SET EXERCISE 1
From the article on Reena, copy the passage starting at "The agency now" and ending at "15 outreach programs.".
SET EXERCISE 2
State whether each statement agrees with the article on Reena, answering yes or no and quoting the words of the article that decide it: (a) Reena has about 500 clients living in its homes. (b) Steven Justein's family was one of the five families that started Reena. (c) Shari volunteers at Baycrest.

## start SOURCE

TORONTO — Forty years ago, five families who had children with developmental disabilities got together to try to find a place for their kids to live in the Jewish community.
The alternative for families in their situation was often to hand over the children and have them become wards of the state.
That small group – with the crucial guidance of co-founder Rabbi Joseph Kelman, spiritual leader of Beth Emeth Bais Yehuda Synagogue, who had previously set up a number of programs for children with developmental disabilities – became Reena, a non-profit social service agency dedicated to integrating individuals with developmental disabilities into the mainstream of society.
The agency now has about 500 clients living in its homes and some 1,200 others involved with the organization, which offers about 15 outreach programs.
Steven Justein, a longtime board member, whose sister, Shari, 53, is a Reena client, said that although his family was not in the initial group, they have been involved with Reena for almost 40 years.
“When Shari was young, my parents constantly worried about what would happen to her. Then they were introduced to Reena, and life changed.”
He said his sister lives in her own apartment with some assistance, takes the bus to Baycrest, where she volunteers, and cooks herself meals.
“Most important, however, Reena taught her to have dignity, self-worth and confidence. That’s why I volunteer. I can never give back enough for what Reena has done for my sister.”

## end SOURCE
## start ENTRIES SHOWN

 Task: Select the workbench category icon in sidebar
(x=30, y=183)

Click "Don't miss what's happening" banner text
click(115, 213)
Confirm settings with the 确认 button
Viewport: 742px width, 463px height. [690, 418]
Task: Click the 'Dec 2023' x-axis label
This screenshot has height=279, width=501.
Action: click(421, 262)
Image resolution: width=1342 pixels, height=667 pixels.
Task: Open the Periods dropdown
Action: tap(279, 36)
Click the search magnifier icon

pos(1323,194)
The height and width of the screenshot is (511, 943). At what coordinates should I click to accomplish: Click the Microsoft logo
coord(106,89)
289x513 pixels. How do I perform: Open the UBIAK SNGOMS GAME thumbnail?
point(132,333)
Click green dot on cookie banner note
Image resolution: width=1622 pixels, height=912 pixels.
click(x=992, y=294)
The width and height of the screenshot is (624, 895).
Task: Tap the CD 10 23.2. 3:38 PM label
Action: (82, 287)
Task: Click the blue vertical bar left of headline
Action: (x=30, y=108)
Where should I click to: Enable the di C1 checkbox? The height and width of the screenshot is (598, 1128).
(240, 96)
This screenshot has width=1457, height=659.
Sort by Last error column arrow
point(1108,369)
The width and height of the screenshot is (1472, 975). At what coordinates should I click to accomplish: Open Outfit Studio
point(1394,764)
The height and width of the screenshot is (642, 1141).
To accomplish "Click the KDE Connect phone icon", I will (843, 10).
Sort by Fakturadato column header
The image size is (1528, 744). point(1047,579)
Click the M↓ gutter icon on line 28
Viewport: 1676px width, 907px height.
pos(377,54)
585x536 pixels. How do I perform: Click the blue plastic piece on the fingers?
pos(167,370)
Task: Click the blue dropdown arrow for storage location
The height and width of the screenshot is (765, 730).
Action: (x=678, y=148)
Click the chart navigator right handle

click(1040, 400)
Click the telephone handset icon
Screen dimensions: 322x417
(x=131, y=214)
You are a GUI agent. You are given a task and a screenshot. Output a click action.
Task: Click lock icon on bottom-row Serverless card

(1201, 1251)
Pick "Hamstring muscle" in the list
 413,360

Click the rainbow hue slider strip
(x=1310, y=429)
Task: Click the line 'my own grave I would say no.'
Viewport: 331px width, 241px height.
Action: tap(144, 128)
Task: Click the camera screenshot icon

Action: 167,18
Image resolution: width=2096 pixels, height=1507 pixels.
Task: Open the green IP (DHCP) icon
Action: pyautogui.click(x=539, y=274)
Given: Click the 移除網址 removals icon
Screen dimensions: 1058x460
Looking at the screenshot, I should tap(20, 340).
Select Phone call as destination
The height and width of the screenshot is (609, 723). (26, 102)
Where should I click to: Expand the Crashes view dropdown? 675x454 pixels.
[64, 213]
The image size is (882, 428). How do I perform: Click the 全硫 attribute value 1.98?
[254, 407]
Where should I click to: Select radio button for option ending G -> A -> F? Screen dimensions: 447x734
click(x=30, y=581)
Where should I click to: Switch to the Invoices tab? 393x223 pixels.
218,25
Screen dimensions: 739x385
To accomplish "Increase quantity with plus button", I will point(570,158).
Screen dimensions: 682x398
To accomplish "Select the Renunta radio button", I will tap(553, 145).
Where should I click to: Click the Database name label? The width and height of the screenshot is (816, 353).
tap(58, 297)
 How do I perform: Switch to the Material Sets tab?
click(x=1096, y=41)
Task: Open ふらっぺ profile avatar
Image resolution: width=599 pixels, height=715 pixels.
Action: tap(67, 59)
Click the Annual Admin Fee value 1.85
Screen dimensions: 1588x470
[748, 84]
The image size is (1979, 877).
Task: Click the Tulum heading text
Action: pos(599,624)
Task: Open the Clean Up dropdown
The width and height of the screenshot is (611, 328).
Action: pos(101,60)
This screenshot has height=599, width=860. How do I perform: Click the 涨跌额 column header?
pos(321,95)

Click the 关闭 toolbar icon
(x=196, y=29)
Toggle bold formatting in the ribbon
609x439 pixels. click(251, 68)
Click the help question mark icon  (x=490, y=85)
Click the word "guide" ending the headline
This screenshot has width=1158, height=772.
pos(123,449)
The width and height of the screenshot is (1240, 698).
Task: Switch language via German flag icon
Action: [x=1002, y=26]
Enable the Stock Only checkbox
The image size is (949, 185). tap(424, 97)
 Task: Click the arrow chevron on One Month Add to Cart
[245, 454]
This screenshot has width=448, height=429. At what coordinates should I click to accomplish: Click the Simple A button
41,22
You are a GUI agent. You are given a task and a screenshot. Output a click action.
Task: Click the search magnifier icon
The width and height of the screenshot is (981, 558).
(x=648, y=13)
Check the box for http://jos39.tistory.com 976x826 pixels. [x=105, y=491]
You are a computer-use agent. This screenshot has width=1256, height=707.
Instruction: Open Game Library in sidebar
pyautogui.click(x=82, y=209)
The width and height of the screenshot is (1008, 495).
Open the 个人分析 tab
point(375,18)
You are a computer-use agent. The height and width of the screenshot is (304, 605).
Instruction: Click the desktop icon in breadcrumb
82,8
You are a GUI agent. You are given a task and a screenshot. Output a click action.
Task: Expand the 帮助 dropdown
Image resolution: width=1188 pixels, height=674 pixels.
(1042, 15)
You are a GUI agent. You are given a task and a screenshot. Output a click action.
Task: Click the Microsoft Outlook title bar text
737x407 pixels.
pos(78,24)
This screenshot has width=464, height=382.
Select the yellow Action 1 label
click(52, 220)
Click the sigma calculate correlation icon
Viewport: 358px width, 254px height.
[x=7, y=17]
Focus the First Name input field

## end ENTRIES SHOWN

FINAL RESULT 1
The agency now has about 500 clients living in its homes and some 1,200 others involved with the organization, which offers about 15 outreach programs.

FINAL RESULT 2
(a) Yes: "The agency now has about 500 clients living in its homes."
(b) No: "although his family was not in the initial group."
(c) Yes: "takes the bus to Baycrest, where she volunteers."